▶ **TEXT BLOCK**:
★ ★ ★ ★ ★ ★ ★
I'll provide a quickly-drawn representation of what the problem is. Basically, there is a line $$l: y=-x+b$$ and there are 2 known points on it: $$A = (-6,8)$$ and $$B = (-2,4)$$ The line in question (let's name it k, it's the red one) passes through point A. Additionally, the distance between l and point C, located on k, as shown on the image, is 2. Is it possible to get the equation of k with just this amount of information?
On
Imagine that segment of length $2$ on a pivot at point $B$. As you rotate this piece around $B$, you change the position of the point $C$ on the other end. In particular, $C$ takes a circular path, and is represented by a circular function (trigonometric function) of the angle between the segment and the line $l$, which we'll call $\theta$. In order for the line $k$ to be independent of the angle, the path of $C$ must be a set of points which make a line with $A$; otherwise, there will not be a way to draw $k$ as a straight line through all the points. Since this is not the case, the line $k$ is a non-constant function of the angle of the pivot, i.e. $k = f(\theta)$.
★ ★ ★ ★ ★ ★ ★
▶ **TASK INSTRUCTIONS**:
[A] Repeat the text on finding the equation of line k word for word.
[B] Reproduce verbatim the part of the entries that opens with the line containing "This screenshot has height=803, width=1536." and closes with the line containing "pyautogui.click(x=535, y=900)", including both of those lines and nothing else.

▶ **DATASET ENTRIES**:
★ ★ ★ ★ ★ ★ ★
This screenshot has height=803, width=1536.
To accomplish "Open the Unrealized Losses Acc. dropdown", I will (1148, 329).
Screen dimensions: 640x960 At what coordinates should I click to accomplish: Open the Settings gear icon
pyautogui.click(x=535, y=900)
★ ★ ★ ★ ★ ★ ★
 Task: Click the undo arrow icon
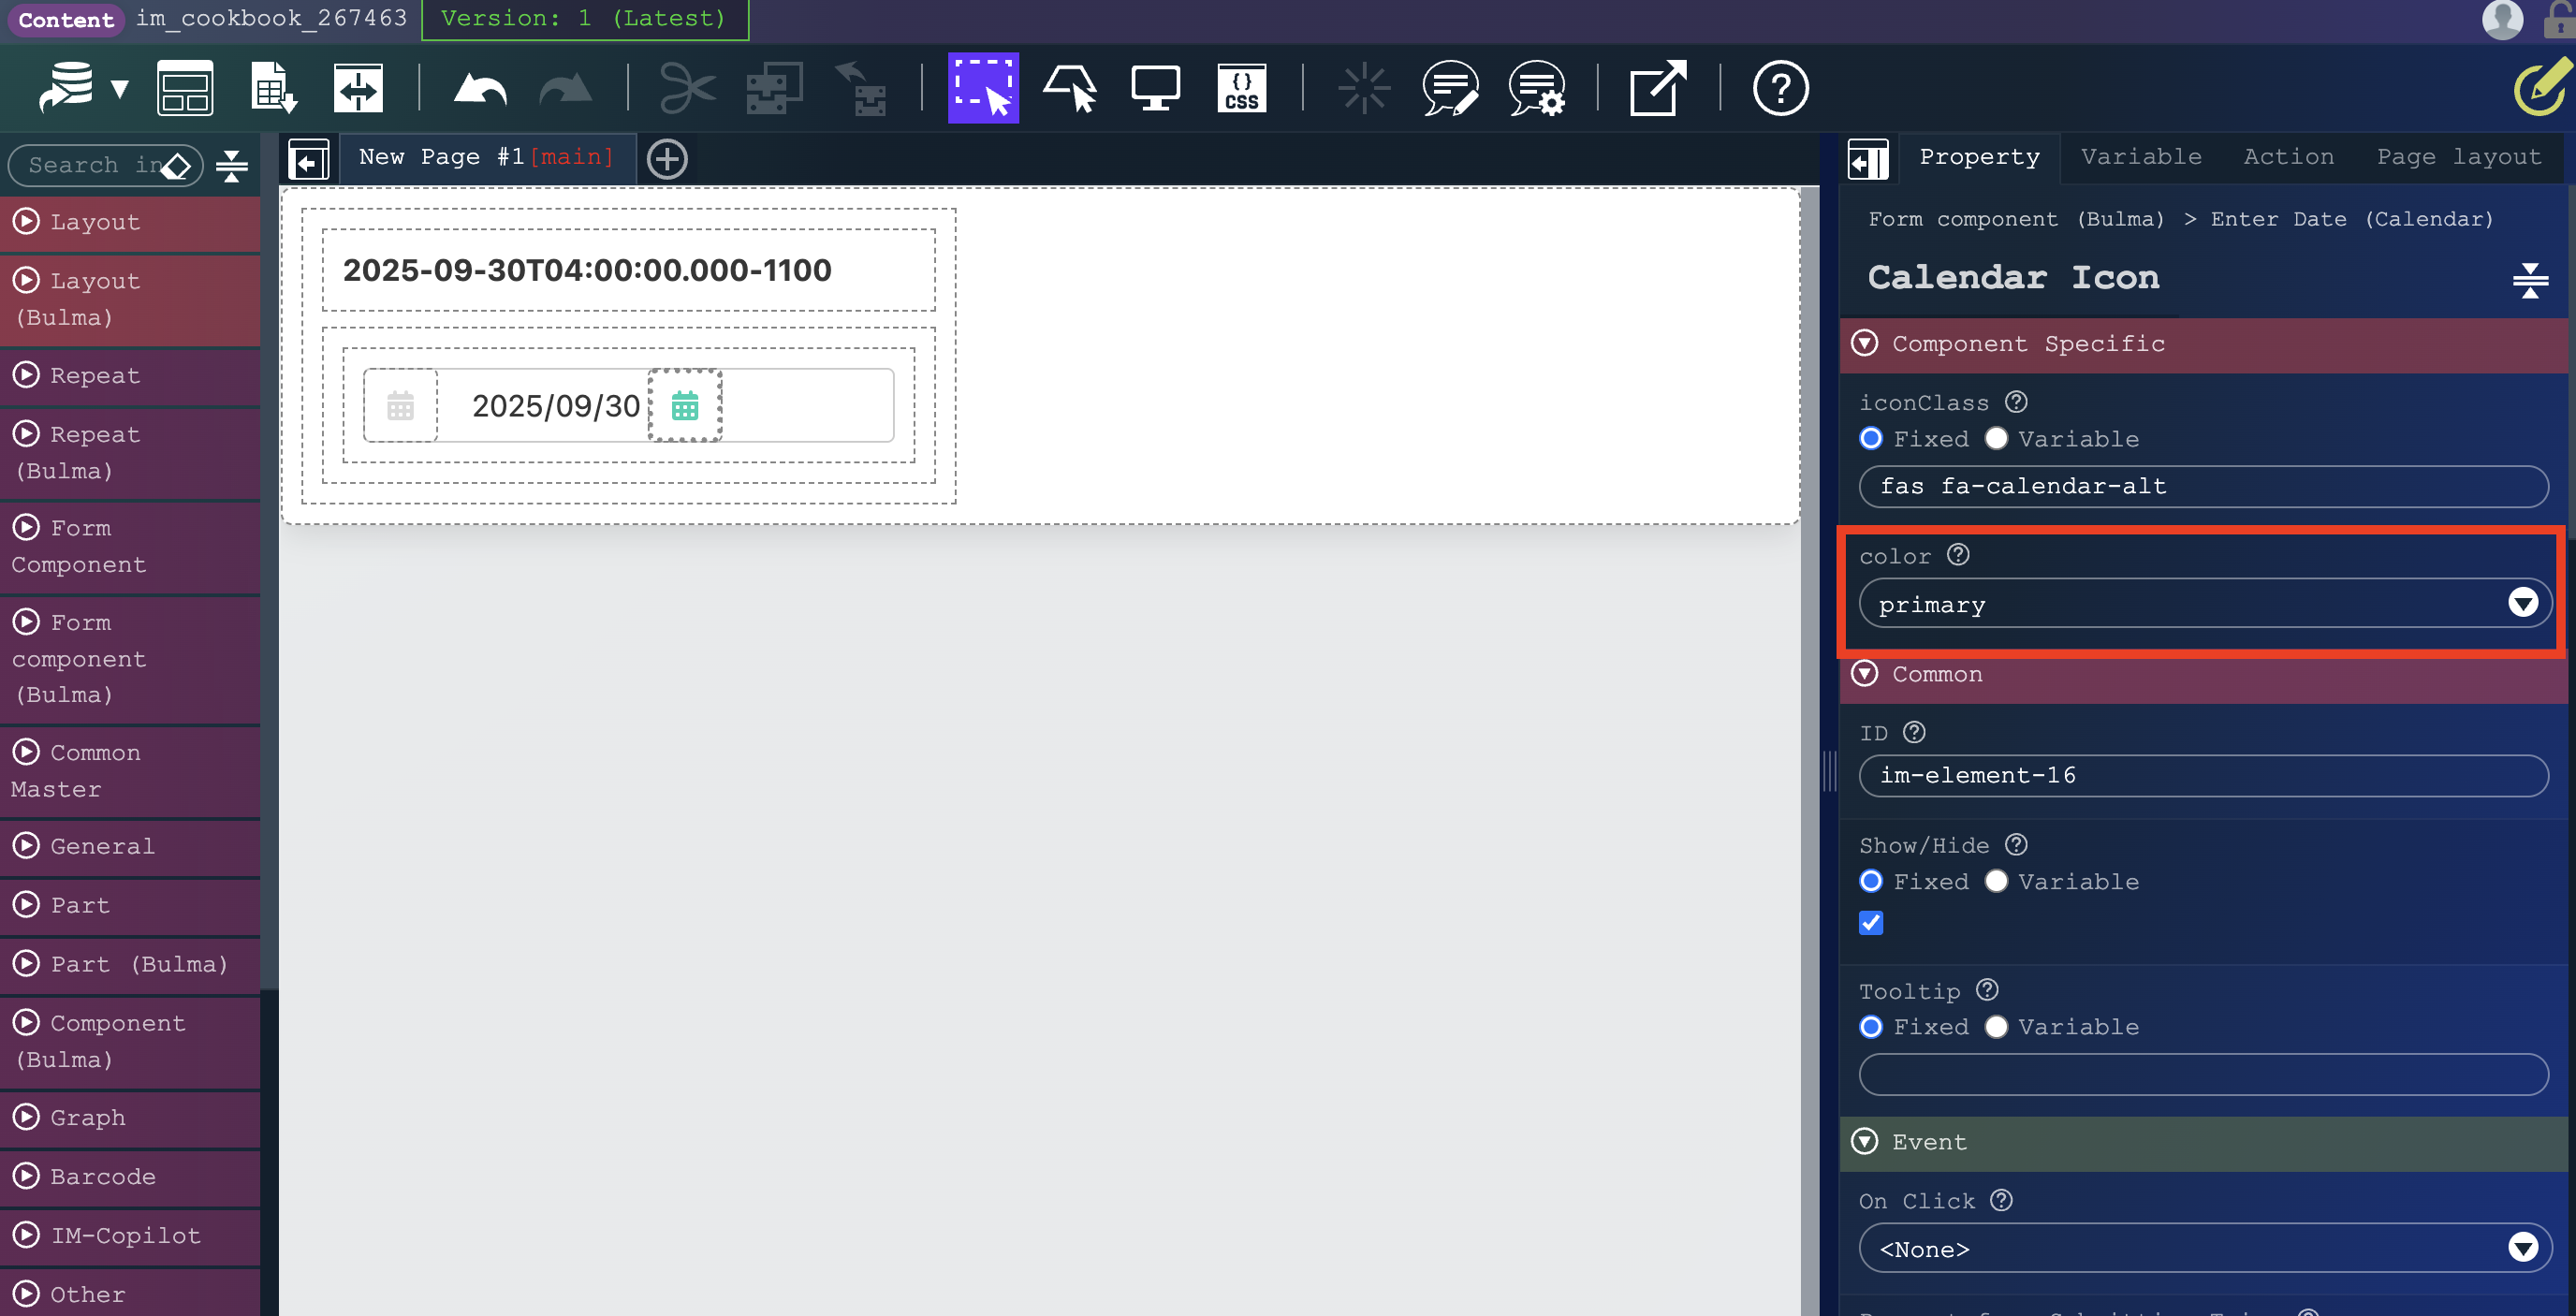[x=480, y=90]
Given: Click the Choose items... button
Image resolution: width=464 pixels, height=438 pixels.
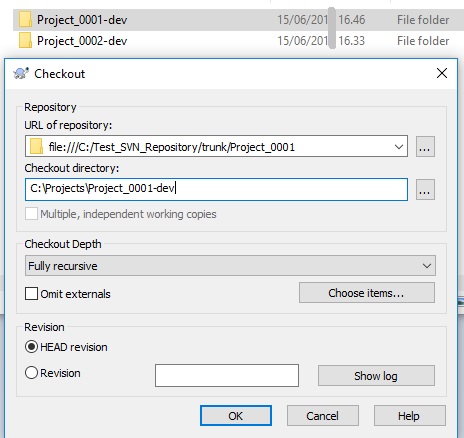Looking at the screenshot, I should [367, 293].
★ ★ ★ ★ ★ ★ ★
▶ **ANSWERS PER TASK**:
[A]
I'll provide a quickly-drawn representation of what the problem is. Basically, there is a line $$l: y=-x+b$$ and there are 2 known points on it: $$A = (-6,8)$$ and $$B = (-2,4)$$ The line in question (let's name it k, it's the red one) passes through point A. Additionally, the distance between l and point C, located on k, as shown on the image, is 2. Is it possible to get the equation of k with just this amount of information?
On
Imagine that segment of length $2$ on a pivot at point $B$. As you rotate this piece around $B$, you change the position of the point $C$ on the other end. In particular, $C$ takes a circular path, and is represented by a circular function (trigonometric function) of the angle between the segment and the line $l$, which we'll call $\theta$. In order for the line $k$ to be independent of the angle, the path of $C$ must be a set of points which make a line with $A$; otherwise, there will not be a way to draw $k$ as a straight line through all the points. Since this is not the case, the line $k$ is a non-constant function of the angle of the pivot, i.e. $k = f(\theta)$.

[B]
This screenshot has height=803, width=1536.
To accomplish "Open the Unrealized Losses Acc. dropdown", I will (1148, 329).
Screen dimensions: 640x960 At what coordinates should I click to accomplish: Open the Settings gear icon
pyautogui.click(x=535, y=900)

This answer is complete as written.